Le Dr Arruda s’est montré irrité par cette question. « Je m’excuse, s’il y avait un vaccin au mois de septembre, on resterait probablement tous encore confinés et on attendrait le vaccin », a-t-il lancé pour illustrer la complexité des décisions qu’il a à prendre. « Les gérants d’estrade, des personnes qui disent que c’est ça qui devrait être fait, il y en a plein. […] Mais méfiez-vous des gens qui ont la vérité. »
Le médecin a néanmoins admis avoir perçu « l’incohérence » du message qu’il a envoyé la veille, en autorisant le retour au travail des 60 ans et plus, qui ne peuvent pourtant pas voir leurs petits-enfants. Il a donc autorisé ceux-ci à garder leurs petits-enfants, à condition de « faire de l’hygiène, [de] porter un masque pour certains types de procédures » et d’éviter « les grandes accolades ». « Ça ne sera pas le temps d’inviter grand-maman pour un souper si ce n’est pas pour garder les enfants. Comprenez-vous qu’est-ce que je veux dire ? », a-t-il demandé.
De nouvelles primes
L’une des raisons justifiant le report de la relance montréalaise est la pénurie de personnel dans le réseau de la santé. Or, Québec aura besoin de ces employés lorsque la conséquence inévitable du déconfinement se manifestera, à savoir la hausse du nombre d’admissions dans les hôpitaux.
En une semaine, le nombre de travailleurs absents est passé de 10 500 à 11 600 dans le réseau de la santé. Dans l’espoir d’attirer des renforts, le président du Conseil du trésor, Christian Dubé, a détaillé de nouvelles primes pour les travailleurs à temps plein. De 100 $ par semaine pour les travailleurs des CHSLD, les primes seront bonifiées une première fois de 200 $, puis de 400 $, dans les CHSLD où au moins un cas de COVID-19 a été déclaré, après deux et quatre semaines consécutives de travail.
Le ministre Dubé n’a pas voulu chiffrer le coût total des mesures gouvernementales associées à la COVID-19. Il a aussi évité une question au sujet du taux de croissance des dépenses en santé. « Notre objectif est toujours le même, de faire une bonne gestion, mais les dépenses en santé vont exploser, c’est certain », a-t-il néanmoins déclaré.
En parallèle, le premier ministre Justin Trudeau a annoncé qu’Ottawa versera 3 milliards de dollars pour aider les provinces à augmenter les salaires de leurs travailleurs essentiels.
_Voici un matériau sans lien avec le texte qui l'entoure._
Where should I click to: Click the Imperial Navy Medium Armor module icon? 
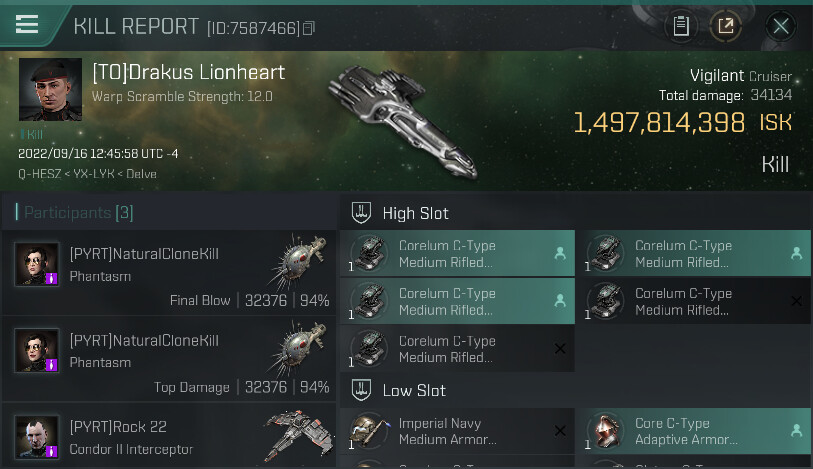[x=370, y=431]
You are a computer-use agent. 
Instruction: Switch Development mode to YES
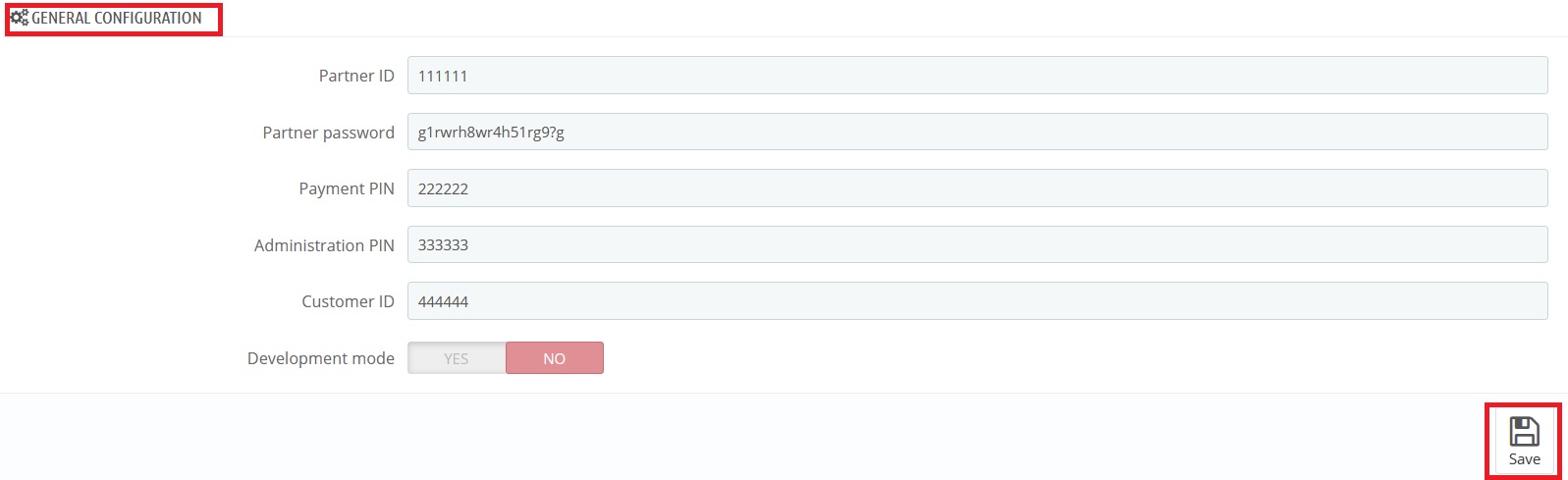[x=457, y=358]
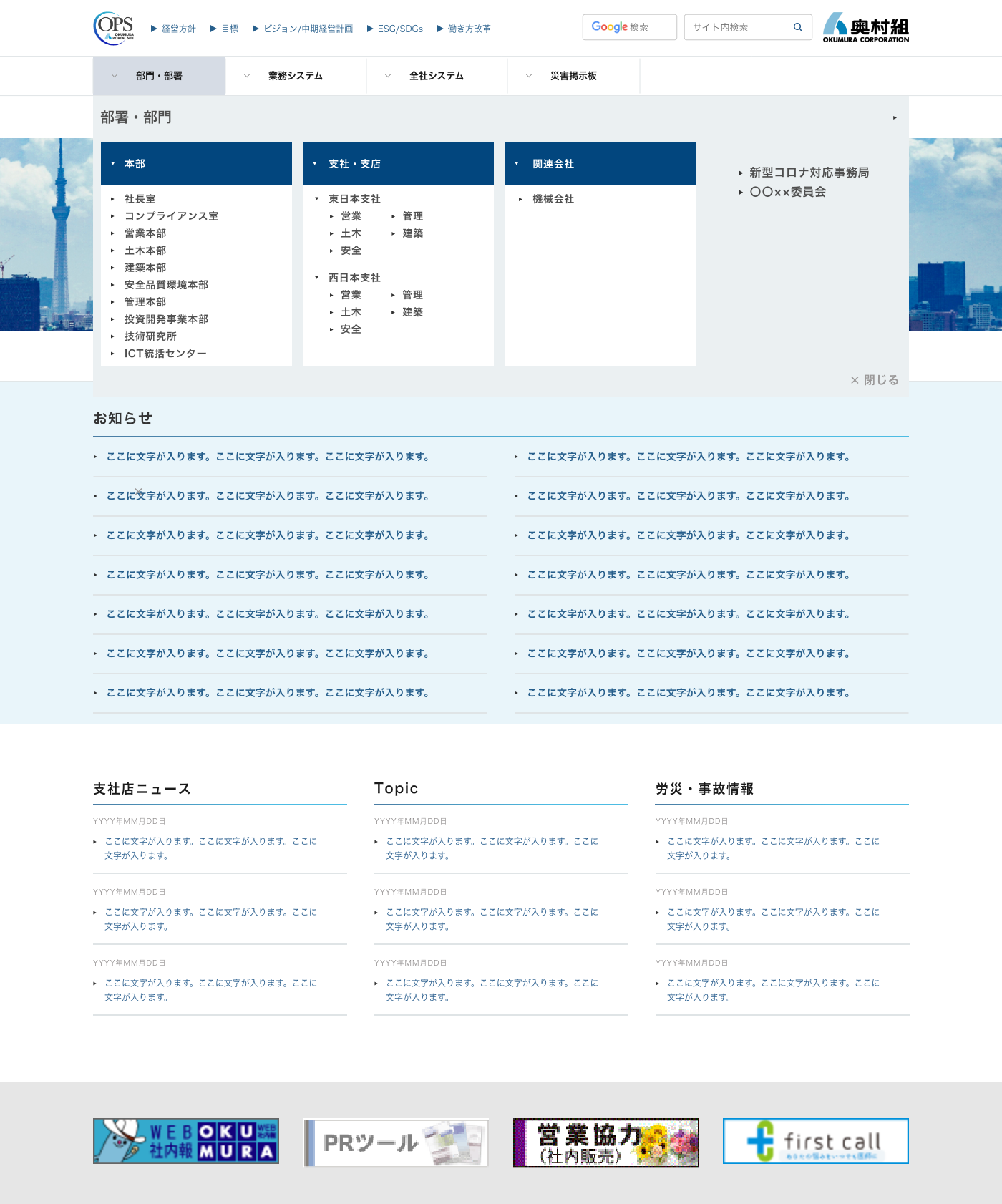The image size is (1002, 1204).
Task: Click the arrow icon beside 部署・部門 heading
Action: pos(895,118)
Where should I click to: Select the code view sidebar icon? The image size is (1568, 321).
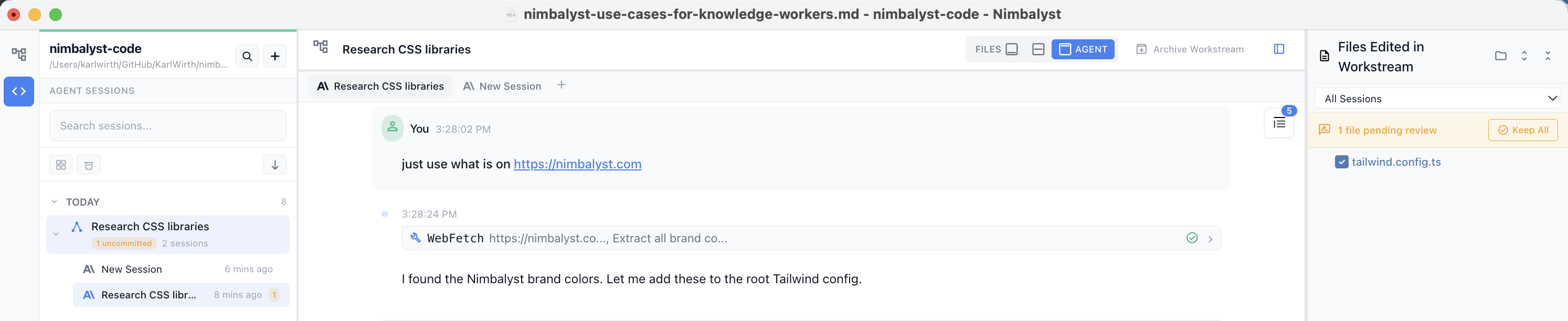(19, 91)
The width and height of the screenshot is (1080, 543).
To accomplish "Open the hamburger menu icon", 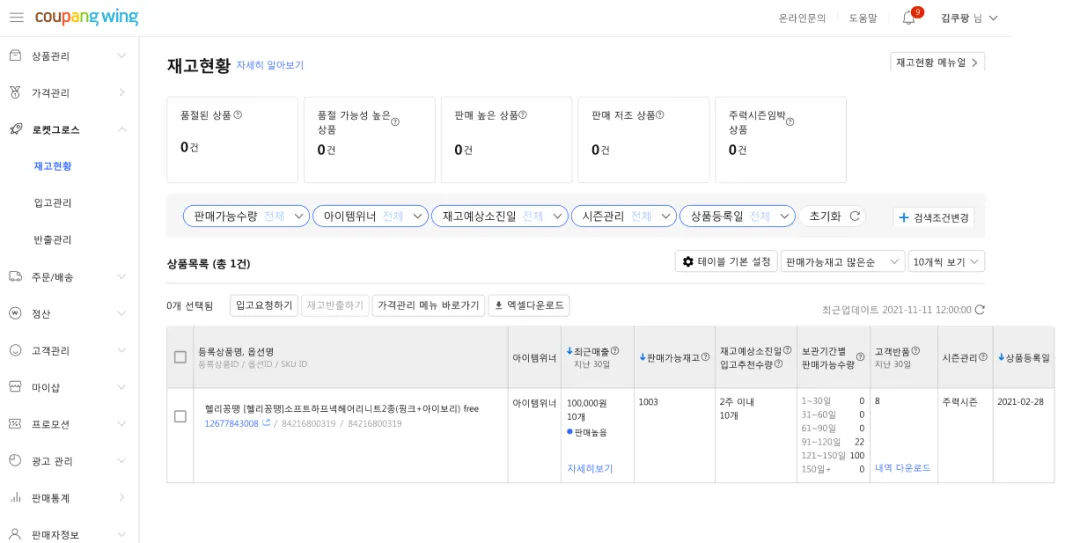I will [x=16, y=18].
Québec n’entend pas utiliser ce montant pour bonifier les suppléments de son programme de rétention des travailleurs essentiels à bas salaire. François Legault estime plutôt que son homologue fédéral vient rembourser une partie de ce programme de 890 millions, que son gouvernement avait mis sur pied pour compenser la différence entre le salaire de certains travailleurs et la Prestation canadienne d’urgence (PCU).